Debarring promoters from bidding for their own companies placed on the block in insolvency proceedings would dilute the competitive process, suppressing valuations, said lawyers and consultants.
They also said that disqualifying promoters, directors and owner-managers connected to companies that have been declared as non-performing assets for one year and more from buying back the assets facing bankruptcy action would lead to consolidation in the hands of few players, especially in the steel sector where quite a few entities are set to go under the hammer. Besides being barred from submitting a resolution plan for their own companies, these disqualified promoters will not be allowed to bid for other assets facing insolvency proceedings.
Lawyers said that in cases where some promoters, who have already filed resolution plans, the Insolvency and Bankruptcy Code (IBC) ordinance would invalidate their proposals. In that case, these promoters will have to settle the overdue amount and then file a fresh resolution plan. They could do so by bringing in a white knight prior to the resolution process and settle the overdue amount. Lawyers said that some promoters could challenge the IBC ordinance arguing that these should be effective retrospectively.
Bahram Vakil of AZB & Partners said that the lack of strong promoter bids could dilute the competitive process between the remaining resolution applicants, lowering the recovery for lenders. Cyril Shroff of Cyril Amarchand Mangaldas too has a similar view. “The purpose of the ordinance is clearly to manage the political fallout from the moral hazard of promoters coming back into the saddle. Using a one-size-fits-all approach it does not distinguish between good promoters who are in default because of bona fide business failures and others. The commercial impact would be a case-by-case determination. Taking a key bidder out of the action would ordinarily impact price discovery. Though in specific cases, the impact may not be much if there are lots of good bidders,” Shroff told TOI.
“Promoters think more emotionally and would drive up the bid to retain control of their business,” said Abizer Diwanji, partner and national leader (financial services) at EY. There is a rising feeling in Mumbai’s financial and legal circles that the government’s political grandstanding could pave the way for an economic hazard in a country where most enterprises are family ownership driven.
According to Diwanji, the IBC for the first time provides the opportunity for true restructuring of capital which is being denied to promoters. He added that promoters might challenge this legally on the grounds that it is not democratic. “Until now most action was really kicking the can down the road as everybody thought that the business cycle would turn in four-five years. That is how we have built this huge disproportionate debt to earnings,” he said.”The absence of promoter bids could potentially increase losses for banks during the recovery process as competition would come down. Moreover, the probability of any promoter participating in any insolvency and bankruptcy process looks unlikely as this policy is to be retrospective in nature,” said M B Mahesh, analyst, Kotak Institutional Equities, in a report. This could also hit businesses coping with downcycles or unexpected policy changes, which would make the period of one year too onerous even for honest promoters, the report added.
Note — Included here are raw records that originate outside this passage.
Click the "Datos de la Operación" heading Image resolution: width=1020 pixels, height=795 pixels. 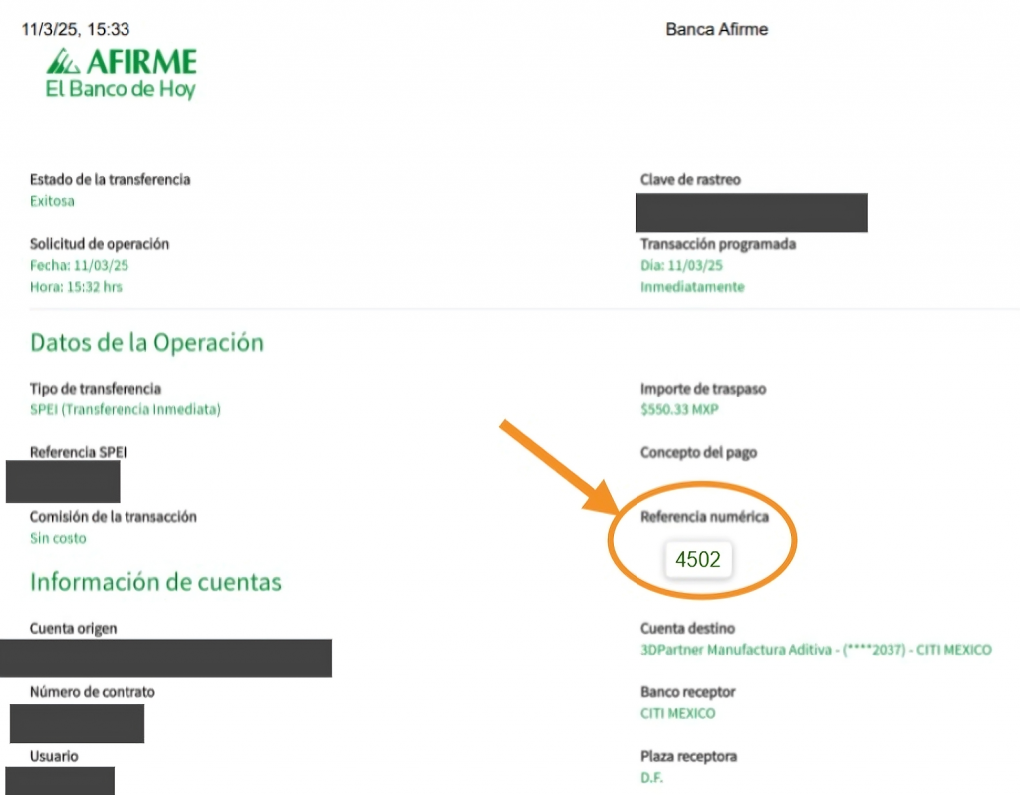tap(146, 343)
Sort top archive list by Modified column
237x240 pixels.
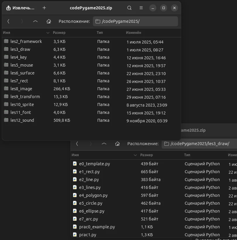[x=134, y=33]
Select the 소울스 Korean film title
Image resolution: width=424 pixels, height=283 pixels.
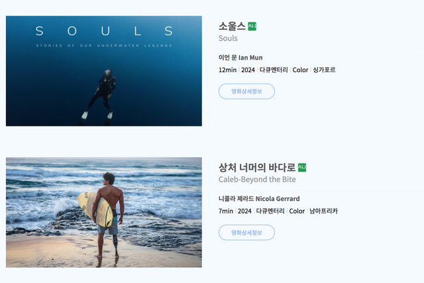pyautogui.click(x=232, y=27)
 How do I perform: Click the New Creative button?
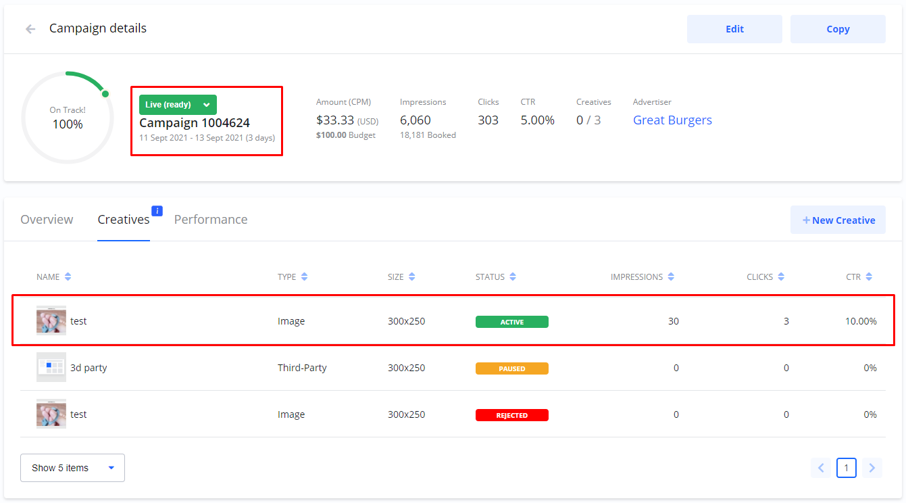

Kunal Shah, associate director, Edelweiss Financial Services, said that the development will be negative for banks given probability of higher haircuts (on cases referred to National Company Law Tribunal) and delay in resolution process. Shah said that the optimism in bids will dip leading to a risk of resolutions now happening at lower-than-anticipated valuation. “Promoters, in a bid to retain control of existing assets, would have potentially made a higher bid, thereby setting a benchmark for other bidders. There is a likelihood of delay in resolution process as fresh bids will have to be called for or promoters could initiate litigation against the law,” Shah said.
The other challenge for lenders would be in conducting rigorous due diligence to ensure that defaulters do not participate. While bankers say that there are enough bidders for the 12 large cases referred to the NCLT at the instance of the RBI, the challenge is in resolving smaller loan accounts. “We are waiting to see if the RBI insists on initiating insolvency proceeding against the second list of 29 companies,” said a senior official with a private bank.